For Jung, the discoveries he made never lost the gleam of the uncanny. Where Freud shone a searchlight of austere rational understanding on the unconscious, Jung came to eschew the very notion of understanding, indeed the very word: the adept knew wondrous things without understanding them. Such knowledge bypassed the conventional mental circuitry and went straight to — where exactly? Jung couldn’t say; perhaps no one could. These matters remained enveloped in a haze of mystery.

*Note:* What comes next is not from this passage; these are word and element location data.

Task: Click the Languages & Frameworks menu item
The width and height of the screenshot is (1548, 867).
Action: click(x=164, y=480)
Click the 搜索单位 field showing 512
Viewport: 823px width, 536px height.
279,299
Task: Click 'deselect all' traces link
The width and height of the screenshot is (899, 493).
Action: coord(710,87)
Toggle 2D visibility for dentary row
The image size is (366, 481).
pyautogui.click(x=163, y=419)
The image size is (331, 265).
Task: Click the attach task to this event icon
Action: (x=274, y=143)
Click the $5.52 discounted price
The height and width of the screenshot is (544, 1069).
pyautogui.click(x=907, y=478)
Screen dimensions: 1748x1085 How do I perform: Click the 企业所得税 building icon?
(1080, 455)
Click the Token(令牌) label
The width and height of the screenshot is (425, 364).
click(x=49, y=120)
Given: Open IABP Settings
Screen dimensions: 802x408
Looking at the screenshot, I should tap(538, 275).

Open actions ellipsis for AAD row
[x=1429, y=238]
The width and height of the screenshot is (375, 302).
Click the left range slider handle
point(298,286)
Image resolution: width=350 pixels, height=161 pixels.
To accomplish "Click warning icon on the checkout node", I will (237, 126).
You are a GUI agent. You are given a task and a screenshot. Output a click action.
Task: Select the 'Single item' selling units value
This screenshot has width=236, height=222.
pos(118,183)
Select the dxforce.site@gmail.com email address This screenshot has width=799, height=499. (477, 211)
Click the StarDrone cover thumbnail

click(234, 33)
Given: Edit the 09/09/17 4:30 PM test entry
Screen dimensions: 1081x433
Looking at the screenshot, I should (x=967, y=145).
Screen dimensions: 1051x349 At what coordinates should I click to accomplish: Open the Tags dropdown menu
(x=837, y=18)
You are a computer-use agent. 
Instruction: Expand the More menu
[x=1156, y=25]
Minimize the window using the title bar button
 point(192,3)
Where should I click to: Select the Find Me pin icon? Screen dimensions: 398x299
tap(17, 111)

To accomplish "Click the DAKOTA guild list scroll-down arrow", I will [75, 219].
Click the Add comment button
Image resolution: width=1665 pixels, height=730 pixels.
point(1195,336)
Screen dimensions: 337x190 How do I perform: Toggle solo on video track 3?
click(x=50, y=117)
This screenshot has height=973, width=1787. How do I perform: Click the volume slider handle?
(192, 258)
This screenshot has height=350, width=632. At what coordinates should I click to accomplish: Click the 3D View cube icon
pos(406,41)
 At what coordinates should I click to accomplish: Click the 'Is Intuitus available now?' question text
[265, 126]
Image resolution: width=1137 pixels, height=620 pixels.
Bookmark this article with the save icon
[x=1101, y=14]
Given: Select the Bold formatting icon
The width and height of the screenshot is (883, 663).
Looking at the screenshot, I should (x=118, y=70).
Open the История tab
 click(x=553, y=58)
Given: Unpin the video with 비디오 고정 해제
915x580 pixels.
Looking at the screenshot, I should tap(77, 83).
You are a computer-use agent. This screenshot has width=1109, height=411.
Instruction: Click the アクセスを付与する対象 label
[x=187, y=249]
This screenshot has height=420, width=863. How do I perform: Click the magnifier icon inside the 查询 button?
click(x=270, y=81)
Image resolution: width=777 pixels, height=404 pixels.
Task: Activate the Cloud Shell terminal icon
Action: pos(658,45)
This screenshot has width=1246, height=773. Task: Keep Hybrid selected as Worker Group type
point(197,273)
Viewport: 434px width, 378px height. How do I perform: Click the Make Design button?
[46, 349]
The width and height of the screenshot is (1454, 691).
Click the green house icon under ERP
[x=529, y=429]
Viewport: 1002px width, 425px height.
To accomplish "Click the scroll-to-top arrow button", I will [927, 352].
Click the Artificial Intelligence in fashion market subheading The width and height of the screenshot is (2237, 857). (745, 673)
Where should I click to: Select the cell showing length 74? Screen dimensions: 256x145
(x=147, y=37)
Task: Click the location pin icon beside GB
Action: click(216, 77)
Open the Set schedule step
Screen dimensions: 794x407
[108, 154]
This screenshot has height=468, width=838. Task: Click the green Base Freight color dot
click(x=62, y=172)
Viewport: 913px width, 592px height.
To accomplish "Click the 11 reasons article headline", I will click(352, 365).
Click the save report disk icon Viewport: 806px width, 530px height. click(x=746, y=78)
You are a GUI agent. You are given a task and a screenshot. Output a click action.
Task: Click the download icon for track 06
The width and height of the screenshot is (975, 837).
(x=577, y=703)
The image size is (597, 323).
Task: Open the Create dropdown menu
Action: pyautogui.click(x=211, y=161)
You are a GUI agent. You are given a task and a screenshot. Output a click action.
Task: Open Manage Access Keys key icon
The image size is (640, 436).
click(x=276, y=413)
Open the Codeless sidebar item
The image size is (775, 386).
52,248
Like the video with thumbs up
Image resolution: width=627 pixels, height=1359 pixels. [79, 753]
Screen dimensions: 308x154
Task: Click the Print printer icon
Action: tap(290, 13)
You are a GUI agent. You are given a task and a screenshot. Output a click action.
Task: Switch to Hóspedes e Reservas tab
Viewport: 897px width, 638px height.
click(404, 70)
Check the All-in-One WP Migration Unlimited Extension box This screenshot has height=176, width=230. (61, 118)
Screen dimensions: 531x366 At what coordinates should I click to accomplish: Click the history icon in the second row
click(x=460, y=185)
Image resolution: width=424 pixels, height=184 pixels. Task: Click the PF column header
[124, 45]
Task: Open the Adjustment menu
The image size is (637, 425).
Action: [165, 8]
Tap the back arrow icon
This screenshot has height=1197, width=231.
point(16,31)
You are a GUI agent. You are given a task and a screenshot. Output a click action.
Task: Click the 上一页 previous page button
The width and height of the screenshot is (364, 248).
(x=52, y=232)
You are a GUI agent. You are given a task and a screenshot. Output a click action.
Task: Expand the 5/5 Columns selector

Freud had it much easier: his dogmatic lifelong atheism foreclosed the ultimate questions and allowed him perfect clarity in his limited range of sight. But Jung never slackened in his pursuit of the ultimate — both ultimate good and ultimate evil, which he tended to find inseparable. He was frequently off in the empyrean or down in the bowels of hell, consorting with gods and demons as ordinary men do with family and friends. Few persons conducted such conversations, and most of them were inmates of lunatic asylums. For a time the thought that he might be insane terrified him. The fear dissipated, however, as he became convinced that his visions were genuinely revelatory and belonged to the primordial psychic reality that all men have in common: the collective unconscious, he called it. Poets and such may get away with beliefs like these, for their madness is pretty well taken for granted, but it was a most unorthodox way for an esteemed psychiatrist to think.